El futuro del País Vasco se puede desdoblar en dos aspectos: uno, que el Gobierno de Vitoria tendrá más o menos competencias, y mandará sobre más o menos territorio; y dos, que sus ciudadanos gozarán de un determinado nivel de libertad real a la hora de desarrollar sus vidas. Es evidente que para un individuo la prioridad debería ser el régimen del libertad que disfrute, independientemente de cómo estén repartidas las competencias entre las diversas Administraciones (local, provincial, autonómica, estatal y europea), y por culpa de ETA ahora ese régimen de libertades se debilita día a día. Al simpatizante nacionalista le toca preguntarse en qué condiciones quiere que llegue su sociedad a las puertas de la independencia (o cualquiera que sea su ideal).
Por eso creo que debería constituirse un Gobierno de concentración en Vitoria hasta que desaparezca ETA. Sería una señal clara de que con armas no se llega a ningún lado.

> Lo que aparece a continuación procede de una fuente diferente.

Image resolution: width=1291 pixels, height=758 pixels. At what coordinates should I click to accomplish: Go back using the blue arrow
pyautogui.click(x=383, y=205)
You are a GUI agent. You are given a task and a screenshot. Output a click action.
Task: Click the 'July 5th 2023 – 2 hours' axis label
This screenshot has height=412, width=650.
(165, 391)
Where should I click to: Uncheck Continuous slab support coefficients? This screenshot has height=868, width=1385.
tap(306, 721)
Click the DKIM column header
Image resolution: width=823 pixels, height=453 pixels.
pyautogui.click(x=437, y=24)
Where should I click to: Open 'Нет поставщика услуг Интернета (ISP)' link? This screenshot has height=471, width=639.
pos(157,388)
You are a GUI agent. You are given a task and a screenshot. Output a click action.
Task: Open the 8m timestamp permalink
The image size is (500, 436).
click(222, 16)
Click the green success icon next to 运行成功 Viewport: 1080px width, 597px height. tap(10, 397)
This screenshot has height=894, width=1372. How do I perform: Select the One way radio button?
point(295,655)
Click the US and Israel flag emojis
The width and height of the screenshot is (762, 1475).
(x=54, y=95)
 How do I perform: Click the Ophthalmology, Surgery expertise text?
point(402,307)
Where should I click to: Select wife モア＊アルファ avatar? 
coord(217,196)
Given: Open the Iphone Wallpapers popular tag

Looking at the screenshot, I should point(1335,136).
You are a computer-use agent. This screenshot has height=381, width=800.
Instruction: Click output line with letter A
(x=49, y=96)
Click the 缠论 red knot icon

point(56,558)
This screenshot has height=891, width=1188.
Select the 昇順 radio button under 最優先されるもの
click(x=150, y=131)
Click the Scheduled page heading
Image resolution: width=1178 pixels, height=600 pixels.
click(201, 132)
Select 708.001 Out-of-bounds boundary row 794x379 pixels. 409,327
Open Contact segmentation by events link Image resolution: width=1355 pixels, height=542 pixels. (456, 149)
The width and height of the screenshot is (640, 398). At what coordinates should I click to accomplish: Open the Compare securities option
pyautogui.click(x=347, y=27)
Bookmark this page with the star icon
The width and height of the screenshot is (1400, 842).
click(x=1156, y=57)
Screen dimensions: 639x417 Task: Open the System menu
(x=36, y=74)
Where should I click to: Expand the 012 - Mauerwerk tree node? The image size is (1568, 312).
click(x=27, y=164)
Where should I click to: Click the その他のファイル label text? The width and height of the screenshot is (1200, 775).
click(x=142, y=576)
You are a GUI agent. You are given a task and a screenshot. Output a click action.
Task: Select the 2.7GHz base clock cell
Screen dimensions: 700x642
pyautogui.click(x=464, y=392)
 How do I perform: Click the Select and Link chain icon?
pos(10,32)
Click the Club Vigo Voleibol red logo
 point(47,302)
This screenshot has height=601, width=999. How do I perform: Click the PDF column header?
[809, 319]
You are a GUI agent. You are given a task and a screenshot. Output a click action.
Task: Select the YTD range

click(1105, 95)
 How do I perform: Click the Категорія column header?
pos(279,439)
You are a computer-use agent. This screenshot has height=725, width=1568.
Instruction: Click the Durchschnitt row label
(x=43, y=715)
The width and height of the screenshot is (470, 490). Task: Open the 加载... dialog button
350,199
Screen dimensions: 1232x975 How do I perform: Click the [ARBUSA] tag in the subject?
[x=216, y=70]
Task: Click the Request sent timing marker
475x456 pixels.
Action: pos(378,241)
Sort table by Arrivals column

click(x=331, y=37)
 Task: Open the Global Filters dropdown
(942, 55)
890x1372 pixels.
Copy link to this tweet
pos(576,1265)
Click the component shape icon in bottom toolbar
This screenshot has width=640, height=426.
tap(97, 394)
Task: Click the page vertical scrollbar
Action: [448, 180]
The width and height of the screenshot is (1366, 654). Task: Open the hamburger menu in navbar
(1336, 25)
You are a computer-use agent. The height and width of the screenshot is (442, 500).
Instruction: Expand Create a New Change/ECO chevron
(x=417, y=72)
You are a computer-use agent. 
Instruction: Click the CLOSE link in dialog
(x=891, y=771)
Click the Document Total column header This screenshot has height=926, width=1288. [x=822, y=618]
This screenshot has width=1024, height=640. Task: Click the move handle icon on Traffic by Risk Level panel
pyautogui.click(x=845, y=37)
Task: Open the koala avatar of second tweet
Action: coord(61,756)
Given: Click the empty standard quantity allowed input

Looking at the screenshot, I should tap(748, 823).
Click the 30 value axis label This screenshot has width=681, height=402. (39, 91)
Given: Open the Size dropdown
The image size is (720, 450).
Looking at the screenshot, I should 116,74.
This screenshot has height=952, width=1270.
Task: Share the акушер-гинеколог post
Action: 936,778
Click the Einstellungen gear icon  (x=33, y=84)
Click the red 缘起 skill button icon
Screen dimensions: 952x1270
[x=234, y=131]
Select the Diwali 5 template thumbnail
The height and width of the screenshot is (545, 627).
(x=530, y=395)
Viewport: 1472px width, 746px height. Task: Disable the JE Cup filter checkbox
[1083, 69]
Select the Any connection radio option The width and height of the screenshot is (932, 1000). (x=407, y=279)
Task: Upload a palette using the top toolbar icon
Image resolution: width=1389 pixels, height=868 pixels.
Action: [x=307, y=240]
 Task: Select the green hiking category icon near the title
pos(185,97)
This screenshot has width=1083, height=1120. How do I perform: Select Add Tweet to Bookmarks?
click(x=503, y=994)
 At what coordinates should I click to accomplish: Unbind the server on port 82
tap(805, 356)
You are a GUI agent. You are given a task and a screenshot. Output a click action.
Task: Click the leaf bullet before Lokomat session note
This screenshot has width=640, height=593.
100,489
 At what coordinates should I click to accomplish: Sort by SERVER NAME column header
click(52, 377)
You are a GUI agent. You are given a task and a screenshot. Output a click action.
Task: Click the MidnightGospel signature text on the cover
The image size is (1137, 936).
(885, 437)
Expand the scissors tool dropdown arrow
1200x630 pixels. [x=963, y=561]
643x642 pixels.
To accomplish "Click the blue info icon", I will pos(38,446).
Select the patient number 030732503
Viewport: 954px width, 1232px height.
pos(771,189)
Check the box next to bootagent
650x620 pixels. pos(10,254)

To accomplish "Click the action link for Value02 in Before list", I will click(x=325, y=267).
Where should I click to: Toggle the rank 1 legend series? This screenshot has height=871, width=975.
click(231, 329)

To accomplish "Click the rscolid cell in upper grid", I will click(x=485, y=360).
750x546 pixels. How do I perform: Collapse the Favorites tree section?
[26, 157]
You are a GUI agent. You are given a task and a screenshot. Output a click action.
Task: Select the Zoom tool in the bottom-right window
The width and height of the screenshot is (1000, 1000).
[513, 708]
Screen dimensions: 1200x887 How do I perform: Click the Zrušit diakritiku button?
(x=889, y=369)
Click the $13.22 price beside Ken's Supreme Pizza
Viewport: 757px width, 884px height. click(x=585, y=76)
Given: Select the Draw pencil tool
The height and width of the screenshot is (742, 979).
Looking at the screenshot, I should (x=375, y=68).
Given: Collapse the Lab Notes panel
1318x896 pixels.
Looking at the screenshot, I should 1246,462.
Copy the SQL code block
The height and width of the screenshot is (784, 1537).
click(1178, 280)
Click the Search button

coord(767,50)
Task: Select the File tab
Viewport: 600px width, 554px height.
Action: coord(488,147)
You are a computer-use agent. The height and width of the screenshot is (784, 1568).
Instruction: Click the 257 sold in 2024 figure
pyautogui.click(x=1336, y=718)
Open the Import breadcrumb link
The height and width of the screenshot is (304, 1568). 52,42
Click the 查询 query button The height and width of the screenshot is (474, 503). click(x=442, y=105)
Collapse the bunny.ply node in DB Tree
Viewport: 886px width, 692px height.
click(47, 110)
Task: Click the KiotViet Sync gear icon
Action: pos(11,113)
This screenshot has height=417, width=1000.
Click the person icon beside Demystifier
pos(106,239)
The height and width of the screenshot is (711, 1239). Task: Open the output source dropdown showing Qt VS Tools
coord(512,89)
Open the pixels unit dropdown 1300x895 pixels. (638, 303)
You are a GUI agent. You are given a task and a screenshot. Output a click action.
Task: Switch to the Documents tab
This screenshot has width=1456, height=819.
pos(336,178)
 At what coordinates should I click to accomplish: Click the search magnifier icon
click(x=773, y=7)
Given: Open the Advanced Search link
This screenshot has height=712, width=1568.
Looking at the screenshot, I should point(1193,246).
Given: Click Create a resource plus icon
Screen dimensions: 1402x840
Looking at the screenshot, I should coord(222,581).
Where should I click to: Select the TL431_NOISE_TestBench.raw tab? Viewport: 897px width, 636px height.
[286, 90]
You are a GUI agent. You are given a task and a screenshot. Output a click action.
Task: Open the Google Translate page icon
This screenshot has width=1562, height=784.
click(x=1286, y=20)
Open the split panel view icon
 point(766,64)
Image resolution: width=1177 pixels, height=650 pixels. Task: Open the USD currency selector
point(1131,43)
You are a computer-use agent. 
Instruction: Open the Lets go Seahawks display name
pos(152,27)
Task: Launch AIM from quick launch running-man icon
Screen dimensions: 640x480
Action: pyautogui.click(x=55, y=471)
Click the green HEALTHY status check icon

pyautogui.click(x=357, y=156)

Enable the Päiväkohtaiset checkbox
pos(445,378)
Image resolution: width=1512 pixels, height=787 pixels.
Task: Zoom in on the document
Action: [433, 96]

Una señal también de que los partidos que representan a la inmensa mayoría de la sociedad vasca tienen en común la idea fundamental e innegociable de que lo primero que se quiere para sus ciudadanos es una sociedad, abierta, libre y democrática, independientemente del estatus jurídico o político que tenga en el futuro.
Mucho se ha hablado en los últimos tiempos de Irlanda del Norte en el País Vasco, generalmente de forma sesgada. El Gobierno de esa región es, a todos los efectos, un Gobierno de concentración. Las reglas se han diseñado de forma que hay partidos protestantes y católicos en el Gobierno. Pero aun más importante es una condición que se ha cumplido allí, y que debería tenerse muy presente a la hora de hacer comparaciones: cuando se establecieron las instituciones del Gobierno de Stormont en el Acuerdo de Viernes Santo, fue con la condición de que se suspenderían si una comisión independiente, constituida en virtud de dicho Acuerdo y bajo la dirección de un General canadiense, consideraba que las organizaciones terroristas no se habían desarmado.
Dichas instituciones estuvieron suspendidas cuatro años, entre 2002 y 2006, y el actual gobierno se formó tras el anuncio del Ministro británico para la región en aquel momento, de que se iban a suspender los sueldos de los miembros del Gobierno y la Asamblea de la región.
¿Se imagina alguien hacer lo mismo en Vitoria?
En el País Vasco disfruta del mayor nivel de autogobierno de cualquier región de Europa ininterrumpidamente desde hace 30 años, conviviendo a la vez con las actividades de un grupo terrorista.
¿Que incentivo hay para que cambien las cosas?